Memleket, Kızım Ayşe, Oğlum Osman vb. romanları da ilkokulda okumuştum. Enid Blyton’ın Afacan Beşler benzeri çocuk kitapları da o yıllarda zevkle hatmettiğim kitaplardandı. Fakat şimdi de düşündüğümde şaştığım bir noktadır: Şule Yüksel Şenler’in, Ahmed Günbay Yıldız’ların romanlarına lise yıllarına kadar aile çevremde hiç ama hiç temas etmedim… Hâsıl-ı kelam ortaokulu bitirdiğimde muhafazakâr müfredatı da zaten bitirmiştim.
Yazar olmak için çabaladınız mı, neler yaptınız yazar olmak için?

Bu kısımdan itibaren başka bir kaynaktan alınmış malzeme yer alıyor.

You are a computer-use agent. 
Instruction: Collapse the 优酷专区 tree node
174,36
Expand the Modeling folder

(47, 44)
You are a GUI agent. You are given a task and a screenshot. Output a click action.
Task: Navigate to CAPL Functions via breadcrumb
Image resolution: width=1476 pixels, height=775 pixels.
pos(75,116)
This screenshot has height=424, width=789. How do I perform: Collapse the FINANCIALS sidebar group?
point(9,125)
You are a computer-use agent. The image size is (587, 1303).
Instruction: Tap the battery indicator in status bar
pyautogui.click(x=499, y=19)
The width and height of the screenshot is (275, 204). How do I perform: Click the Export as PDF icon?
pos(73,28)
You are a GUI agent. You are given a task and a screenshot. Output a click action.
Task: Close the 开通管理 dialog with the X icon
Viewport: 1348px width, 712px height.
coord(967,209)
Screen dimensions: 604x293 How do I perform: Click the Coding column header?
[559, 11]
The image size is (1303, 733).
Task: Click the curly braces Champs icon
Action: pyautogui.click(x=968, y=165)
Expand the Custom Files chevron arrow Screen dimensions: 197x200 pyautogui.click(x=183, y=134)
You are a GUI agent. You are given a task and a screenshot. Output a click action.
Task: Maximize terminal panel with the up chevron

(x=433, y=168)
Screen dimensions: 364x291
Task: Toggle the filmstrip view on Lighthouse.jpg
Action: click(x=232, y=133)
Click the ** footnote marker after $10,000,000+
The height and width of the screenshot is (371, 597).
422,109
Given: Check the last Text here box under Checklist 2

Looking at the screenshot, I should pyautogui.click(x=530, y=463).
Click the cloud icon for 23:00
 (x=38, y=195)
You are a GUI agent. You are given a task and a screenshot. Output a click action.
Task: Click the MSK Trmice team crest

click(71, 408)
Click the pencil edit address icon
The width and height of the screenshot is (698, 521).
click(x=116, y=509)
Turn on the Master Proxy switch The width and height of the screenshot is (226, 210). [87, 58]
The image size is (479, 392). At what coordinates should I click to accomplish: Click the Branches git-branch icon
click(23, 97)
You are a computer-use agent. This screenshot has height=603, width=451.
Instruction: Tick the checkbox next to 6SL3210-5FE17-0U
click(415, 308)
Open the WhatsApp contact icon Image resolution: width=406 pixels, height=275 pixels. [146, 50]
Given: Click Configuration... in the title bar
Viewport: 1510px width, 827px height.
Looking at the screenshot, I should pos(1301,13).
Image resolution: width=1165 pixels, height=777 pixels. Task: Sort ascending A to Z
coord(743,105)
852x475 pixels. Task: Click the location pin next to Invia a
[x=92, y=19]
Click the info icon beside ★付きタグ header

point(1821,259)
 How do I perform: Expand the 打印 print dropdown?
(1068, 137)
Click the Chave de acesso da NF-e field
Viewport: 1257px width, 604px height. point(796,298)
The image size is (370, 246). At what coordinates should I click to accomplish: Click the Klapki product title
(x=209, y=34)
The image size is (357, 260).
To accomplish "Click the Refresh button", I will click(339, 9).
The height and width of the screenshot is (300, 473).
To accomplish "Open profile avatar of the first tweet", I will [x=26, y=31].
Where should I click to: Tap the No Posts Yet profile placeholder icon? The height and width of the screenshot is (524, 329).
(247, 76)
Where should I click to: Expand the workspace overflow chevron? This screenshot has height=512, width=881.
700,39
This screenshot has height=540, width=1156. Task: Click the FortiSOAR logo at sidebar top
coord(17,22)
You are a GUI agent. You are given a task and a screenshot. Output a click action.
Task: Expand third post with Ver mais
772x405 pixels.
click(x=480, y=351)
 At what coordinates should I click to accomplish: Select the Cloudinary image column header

Yazar veya şair olmak için özel bir çaba sarf etmedim. Aksine zaman zaman şiirden, yazı  ve çiziden uzak durmaya çabaladım. Zaten kitap okuyor ve okuduklarımı dostlarımla, arkadaşlarımla çeşitli vesileler icat ederek paylaşıyordum. Şiiri hep bir “lanet” olarak gördüm üstümde. Uzak Koku’ya aldığım o şiir epizodu da bunun bir kanıtı: Buruk/Bürünerek kemiğe ve ete/Şimdi nereye gitmeliyim/Şiire ve lanete. Hayata umutla baktığım dönemlerde şiirle, edebiyatla, yazıyla alakamın kesildiğini; içimdeki karanlığın arttığı kabz hallerindeyse bunlarla ünsiyetimin çoğaldığını, o karanlığı yazı ve harflerle kürüdüğümü hiç aklımdan çıkarmadım.